Dono vai responder por venda de alimentos impróprios 117 vezes
Conforme o delegado Rodrigo Barbosa, que investigou o caso, o dono vai responder por cada um dos atendimentos oriundos do problema, pelo crime de venda de alimentos impróprios para consumo sem intenção de ferir. Veja o vídeo acima.
"O proprietário estará sendo responsabilizado na verdade, aqui, por um crime contra as relações de consumo, que seria vender ou oferecer a venda de produto nocivo ou impróprio ao consumo, ainda que culposamente. Estará respondendo por esse crime 117 vezes, em face das mais de 100 pessoas que precisaram de socorro médico", explicou.
Ao Jornal da Paraíba, a defesa do dono da pizzaria La Favoritta disse não ter tido acesso ao inquérito pelo sistema eletrônico e que vai se pronunciar quando isso acontecer.
Causa da morte da mulher
Também foi divulgado que o óbito de Raíssa Bezerra, de 44 anos, aconteceu em decorrência de infecção intestinal aguda grave. Os exames descartaram a presença de substâncias tóxicas exógenas, como venenos ou entorpecentes.
De acordo com a investigação, "não foi possível" individualizar eventual conduta criminosa que tenha causado diretamente a contaminação. Por isso, o inquérito concluiu por não ser possível atribuir o resultado morte ou as lesões às vítimas ao proprietário do estabelecimento ou outras pessoas.
Raísa Bezerra era servidora da prefeitura de Pombal e atuava na Secretaria Municipal de Meio Ambiente. "Era uma pessoa alegre, simples, acolhedora. Raíssa era servidora pública, engenheira agrônoma, não tinha filhos e não era casada. (Era) divertida", disse a prima de Raíssa, Izabele Freitas.
Em nota, a Prefeitura Municipal de Pombal lamentou a morte da servidora pública e se solidarizou com familiares e amigos.
O namorado de Raíssa, André Marreiro, de 39 anos, que também passou mal, sobreviveu e agora lida com a dor de perder a companheira com quem namorava há oito meses.
"Queremos uma resposta do que aconteceu, porque é muito difícil aceitar que eu perdi Raíssa por causa de uma fatia de pizza", desabafou André.

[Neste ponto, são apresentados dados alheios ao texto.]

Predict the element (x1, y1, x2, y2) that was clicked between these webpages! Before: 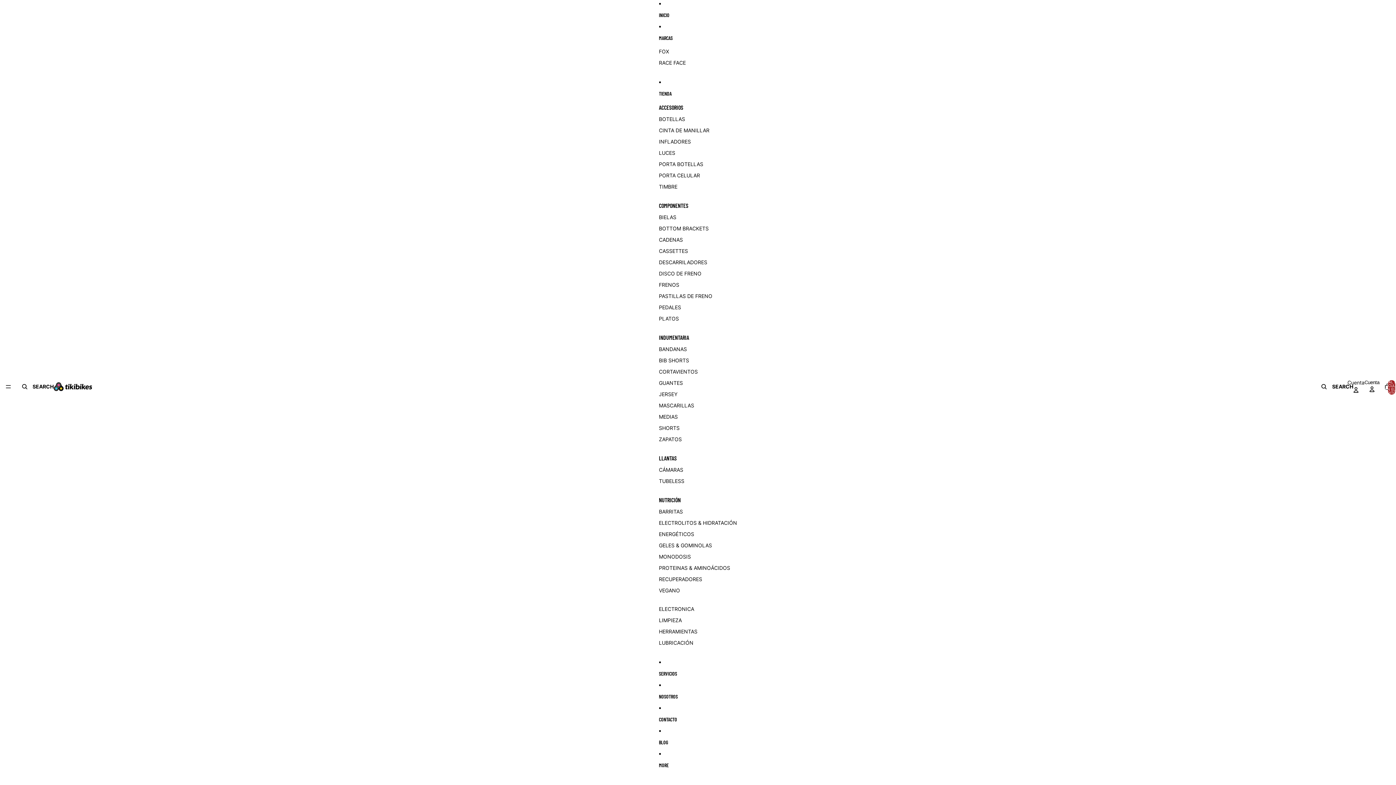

Em um vídeo, André Marreiro disse que a namorada não tinha comorbidades prévias e que chegou a visitá-la antes de morte. Ele contou que ela ficou muito agitada e preocupada. Pouco depois, ela foi entubada e morreu.

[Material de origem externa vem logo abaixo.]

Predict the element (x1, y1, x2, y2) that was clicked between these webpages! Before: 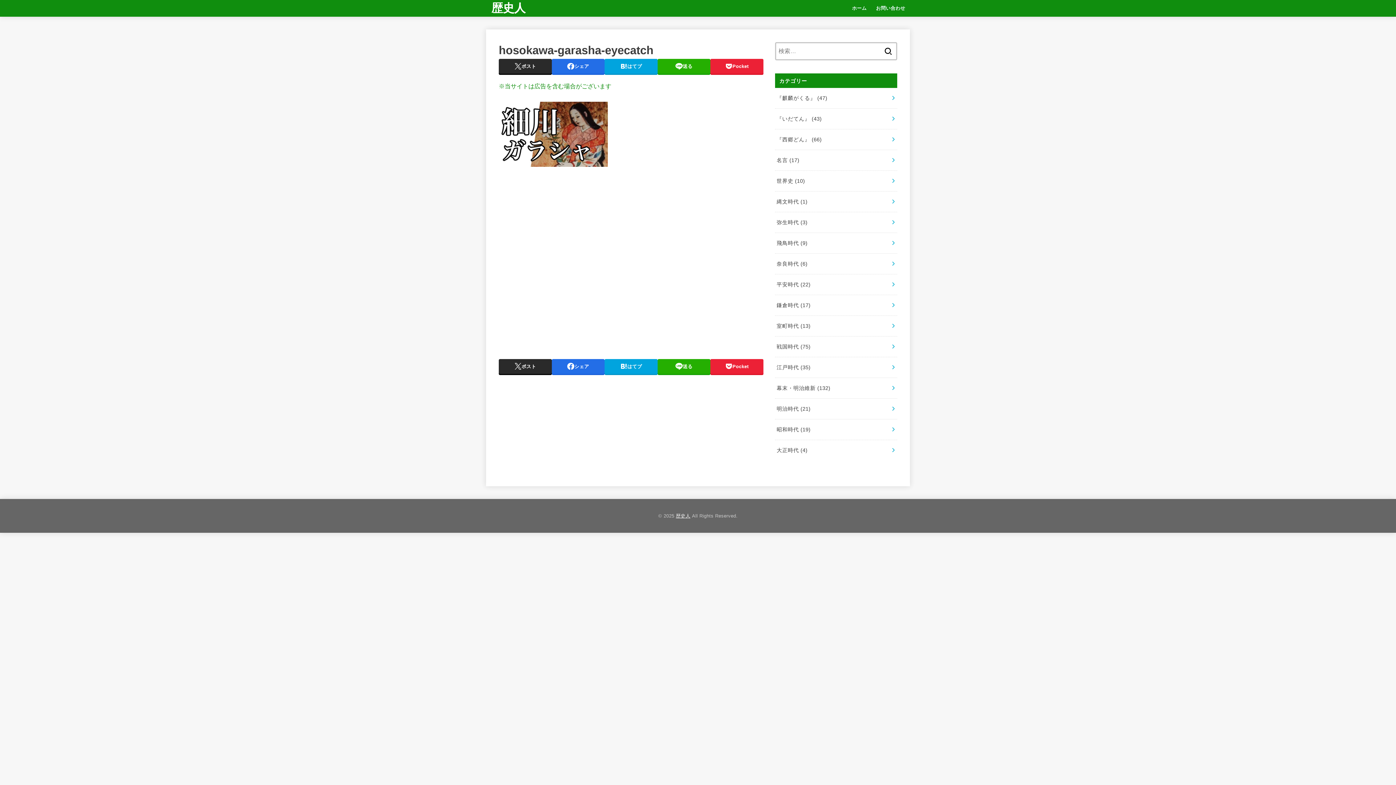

Insetos foram encontrados em visita técnica

O estabelecimento foi interditado pela Vigilância Sanitária de Pombal teve o registros de insetos e falta de documentação obrigatória, além de alimentos mal-acondicionados, condição térmica inadequada e outras irregularidades.

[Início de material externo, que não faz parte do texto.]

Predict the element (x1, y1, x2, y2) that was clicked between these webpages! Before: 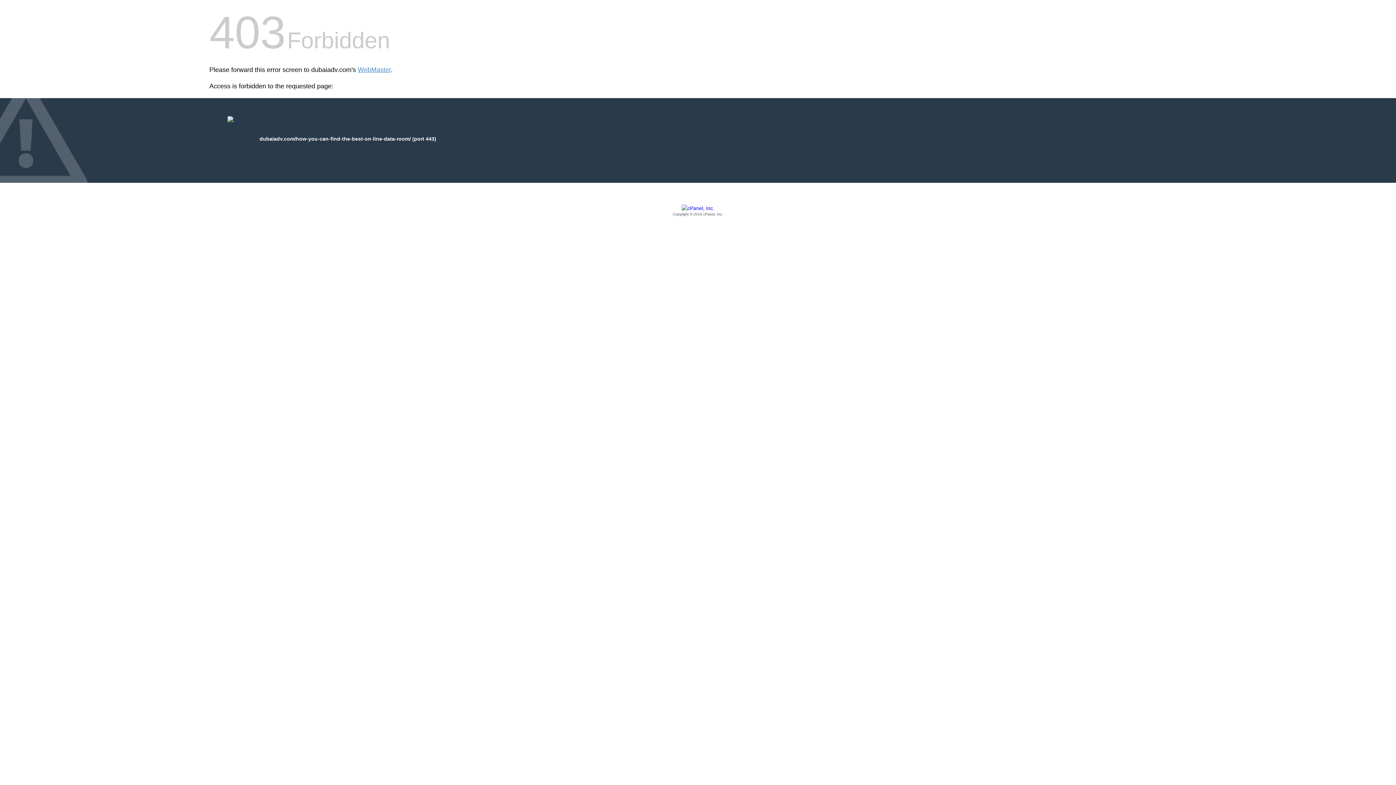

Segundo o inspetor sanitário da Agevisa, Sérgio Freitas, o local apresentava falhas que impediam qualquer funcionamento.
"O estabelecimento estava em total desconformidade com a legislação sanitária. Não tinha condições de funcionar em hipótese alguma. Com relação à falta de higiene, não foi apresentado nenhum documento comprobatório de protocolos. Foram observados insetos, conforto térmico terrível, falta de conservação adequada dos alimentos, equipamentos oxidados e reaproveitamento de vasilhames de alimentos já utilizados. Está em total desconformidade”, afirmou Sérgio Freitas.
O que disse o dono da pizzaria
Em um vídeo enviado à época ao Jornal da Paraíba pela advogada Raquel Dantas, que representa Marcos Antônio, dono da pizzaria, ele disse que lamentava a morte da mulher e todo o transtorno causado para as pessoas que tiveram que passar por atendimento médico, e afirmou também que colaborava com a investigação.